Um comunicado do Conselho de Ministros francês, de 8/1/1969, observou: “Feita a comparação entre o atentado de Atenas contra um avião israelense e a operação contra o aeroporto de Beirute, concluímos: na verdade, essas duas operações não são comparáveis. Em Atenas, tratava-se de uma ação organizada por homens pertencentes a uma organização clandestina. Em Beirute, a operação foi montada por um Estado com material militar, em particular os Super Frelon e os Alouettes de fabricação francesa, contra as instalações civis de um outro Estado”. Paris não hesitou em questionar “as influências israelenses que estão presentes dos meios de informação” [7]. Nesta época, o gaulismo não media suas palavras.


 


Há 40 anos começou a ocupação de Gaza, Cisjordânia e Jerusalém Oriental, sem esquecer a região síria do Golã. Apesar das inúmeras resoluções do Conselho de Segurança da ONU, apesar das declarações apaziguadoras, ratificadas pelos Estados Unidos, pela Rússia, pela União Européia e Nações Unidas, afirmava-se que o Estado Palestino seria criado antes do fim de 2005!


 


O ano de 2005 não marcou, contudo, nenhum avanço. As autoridades de Telavive não se cansavam de afirmar que Iasser Arafat era “um obstáculo à paz”. Porém, sua morte e sua substituição por Mahmud Abbas (Abu Mazen) não motivaram Ariel Sharon a renunciar a sua política “unilateral”. A retirada de Gaza, no verão de 2005, saudada pelos responsáveis políticos e pela mídia como “um ato corajoso”, dava um golpe mortal no que restava dos acordos de Oslo: o principio segundo o qual a paz passaria pela negociação bilateral. Para os palestinos de Gaza, a retirada não trouxe nenhuma melhora. Ao contrário.


 


Aos palestinos, novas provocações


 


Quando a colonização prossegue e se intensifica na Cisjordânia, e o “processo de paz” se resume em uma frase nas notas da “comunidade internacional”, o Hamas ganha a eleição em janeiro de 2006. Será realmente algo espantoso? Por terem “votado errado”, os palestinos são punidos, principalmente pela União Européia.
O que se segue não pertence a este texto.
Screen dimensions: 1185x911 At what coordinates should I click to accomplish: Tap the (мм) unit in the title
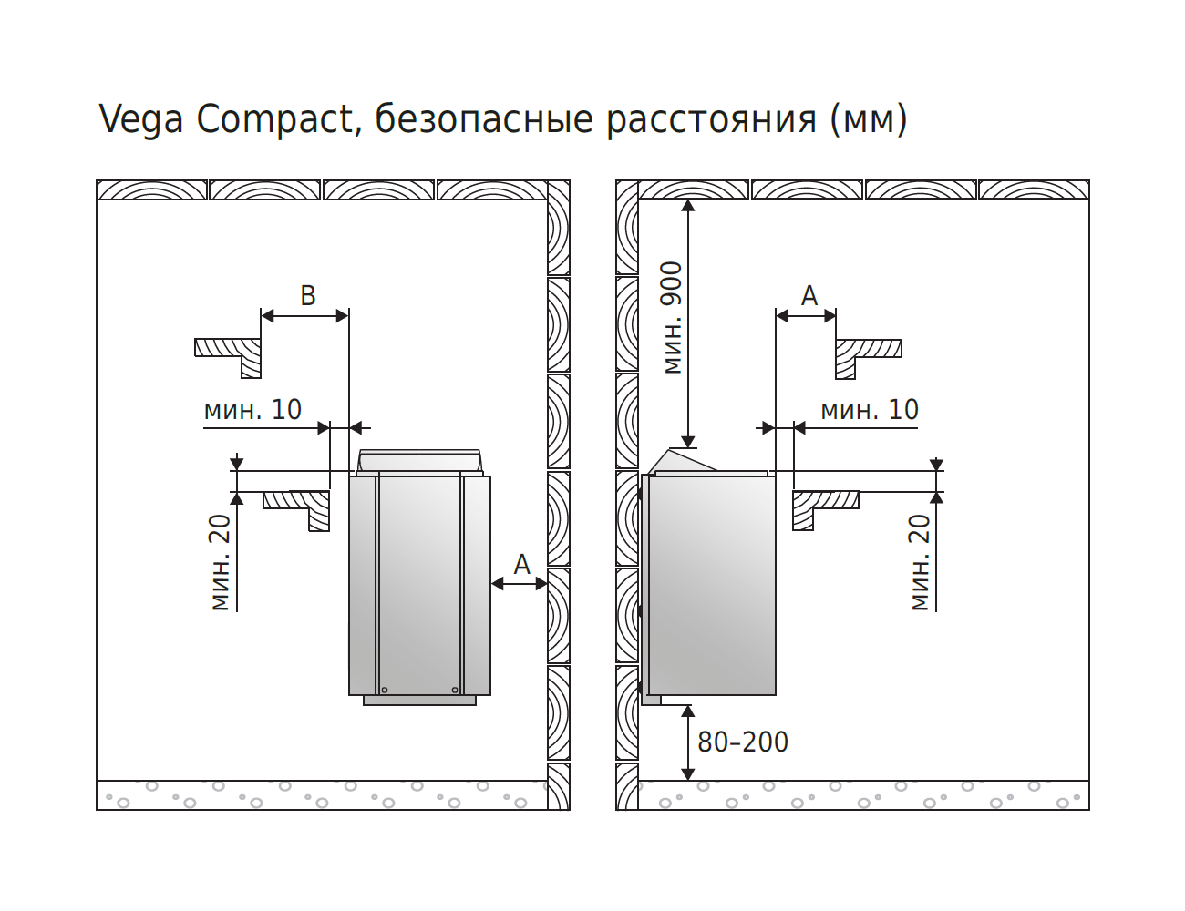tap(868, 120)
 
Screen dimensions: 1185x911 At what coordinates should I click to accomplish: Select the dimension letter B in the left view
tap(308, 296)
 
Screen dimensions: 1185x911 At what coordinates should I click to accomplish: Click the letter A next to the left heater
tap(522, 565)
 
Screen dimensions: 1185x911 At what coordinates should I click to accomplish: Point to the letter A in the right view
tap(809, 296)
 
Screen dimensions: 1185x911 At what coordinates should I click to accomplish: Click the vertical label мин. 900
tap(673, 318)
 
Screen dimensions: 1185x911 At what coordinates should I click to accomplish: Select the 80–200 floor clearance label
tap(743, 742)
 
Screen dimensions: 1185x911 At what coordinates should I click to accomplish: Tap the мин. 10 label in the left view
tap(252, 410)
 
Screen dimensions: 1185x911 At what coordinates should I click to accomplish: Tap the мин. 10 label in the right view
tap(870, 410)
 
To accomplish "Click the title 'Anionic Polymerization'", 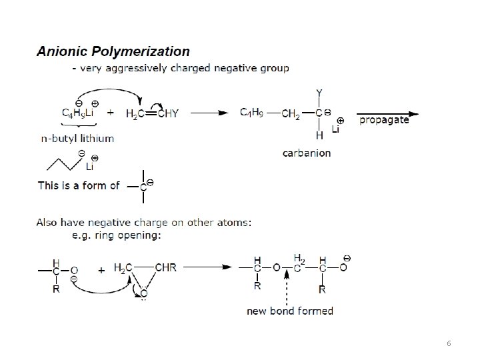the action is click(x=113, y=51).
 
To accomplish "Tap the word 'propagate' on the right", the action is click(x=383, y=121).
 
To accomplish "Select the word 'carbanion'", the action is click(x=306, y=153).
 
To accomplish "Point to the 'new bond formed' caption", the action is click(x=290, y=311).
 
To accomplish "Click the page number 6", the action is click(x=449, y=343).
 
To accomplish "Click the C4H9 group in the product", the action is click(x=253, y=113).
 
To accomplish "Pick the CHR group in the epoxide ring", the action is click(x=165, y=268).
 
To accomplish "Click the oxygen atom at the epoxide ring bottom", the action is click(x=143, y=292).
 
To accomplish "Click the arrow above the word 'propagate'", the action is click(x=388, y=113).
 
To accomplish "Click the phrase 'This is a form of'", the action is click(x=79, y=185).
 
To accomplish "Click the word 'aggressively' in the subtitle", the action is click(x=133, y=68).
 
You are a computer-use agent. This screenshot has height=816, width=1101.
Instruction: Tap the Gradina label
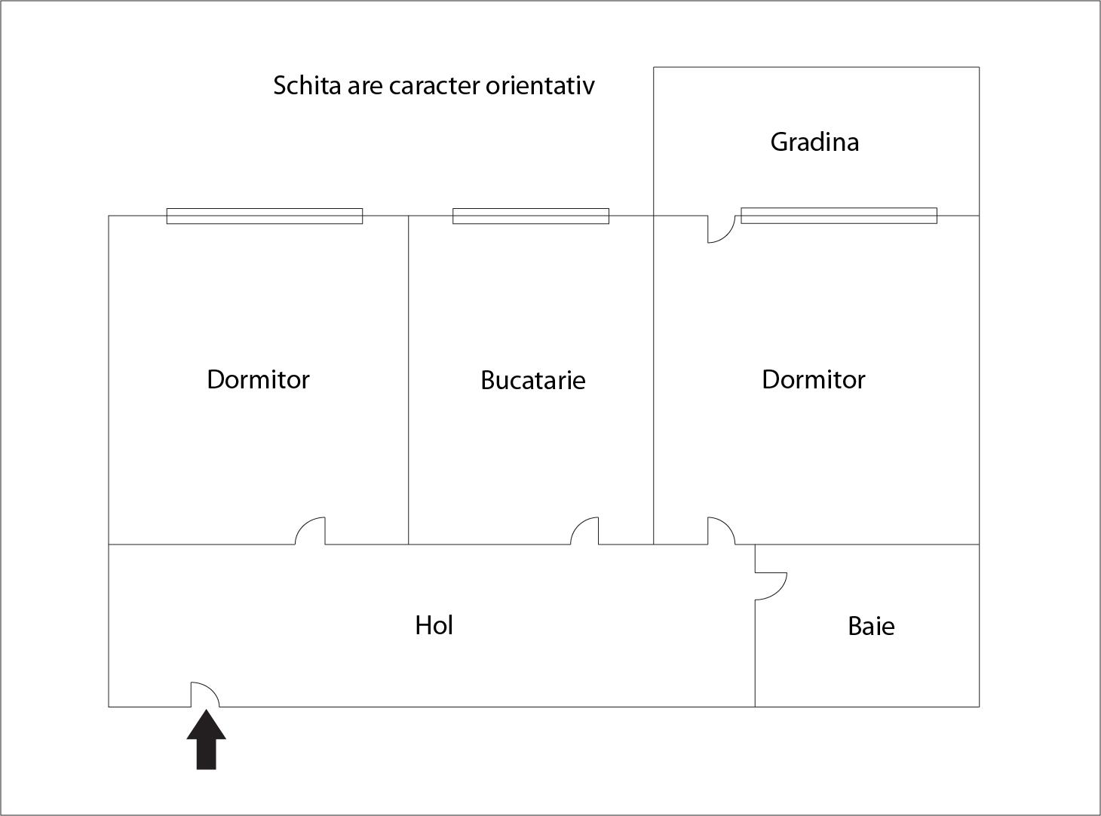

Com aval da França, ela priva a Autoridade Palestina de ajudas diretas, contribuindo um pouco mais para o agravamento das condições materiais das populações e a perda da coesão das instituições palestinas.


 


E os foguetes que caem sobre a cidade israelense de Sderot, lançados de Gaza? Gideon Levy, jornalista israelense questiona: “O que teria acontecido se os palestinos não tivessem atirado os Kassams? Será que Israel teria suspendido o bloqueio econômico imposto a Gaza? Teria liberado os prisioneiros? Reencontrado os dirigentes palestinos e iniciado negociações? Estupidez. Se os habitantes de Gaza tivessem ficado tranqüilos, como Israel esperava, sua causa teria desaparecido da agenda – aqui e no resto do mundo. (…) Ninguém teria se preocupado com o destino do povo de Gaza, se eles não tivessem usado da violência. [8]”


 


Em 27 de junho, depois de forte tensão, todas as organizações palestinas (com exceção do Jihad Islâmico) assinaram um texto apelando para uma solução política baseada na criação de um Estado palestino limítrofe ao Estado de Israel e limitando as ações de resistência armada aos territórios ocupados. Este acordo abria uma via para a formação de um governo de unidade nacional, capaz de iniciar negociações de paz. No dia seguinte, o exército israelense “voltou” a Gaza, usando como pretexto o seqüestro de um dos seus soldados, mas na realidade para liqüidar o Hamas [9].


 


Aí também, a ação israelense – bombardeios de centrais elétricas e ministérios, prisão de dirigentes políticos e destruição de casas, utilização de civis como escudos humanos [10], inclui crimes de guerra. O governo suíço, depositário das convenções internacionais sobre Direito Humanos, declarou, em 4 de julho: “não há dúvida que Israel não tomou as precauções determinadas pelo Direito Internacional para proteger as populações civis e a infra-estrutura.”


 


Guerra contra os palestinos, guerra contra o Líbano. Essas duas ofensivas fazem parte da mesma estratégia: impor uma solução conforme os interesses de Israel. Nunca, depois de quarenta anos, a política israelense recebeu tanto apoio ocidental: poucas manifestações oficiais contrárias, salvo a do Vaticano, foram ouvidas.


 


Como fabricar organizações violentas


 


Mais uma vez, o mundo árabe exibe sua impotência. Os Estados árabes aliados aos Estados Unidos foram incapazes de fazer pressão sobre Washington. Contentaram-se em denunciar o Hezbolá e o Hamas, justificando assim a ação israelense. Saoud al-Faissal, ministro saudita das Relações Exteriores, pediu aos países não-árabes que se mantivessem afastados do conflito. Ele, evidentemente, não visava atingir os Estados Unidos, mas o Irã…


 


Como nota Abb-al-Wahab Badrakhan, editor do diário árabe Al-Hayat: “Todos os árabes, do Atlântico ao Golfo, sabem que a paz está mais do que morta e que os árabes foram enganados uma, duas, mil vezes. Eles não sabem como sair do pântano onde estão se afogando. Então, queiramos ou não, a palavra final fica com aqueles que nos qualificam de “extremistas” ou “aventureiros”. [11]”


 


O Hamas nasceu em 1987 em Gaza, ao fim de 20 anos de ocupação israelense, como resultado da primeira Intifada. O Hezbolá foi criado na luta contra a ocupação que resultou da invasão israelense ao país do Cedro em 1982. Que nova organização violenta surgirá da devastação atual do Líbano?


 


[1] Ler Gérard Dupuy, «Le G-8 hors-jeu» , Libération, 17/7/2006.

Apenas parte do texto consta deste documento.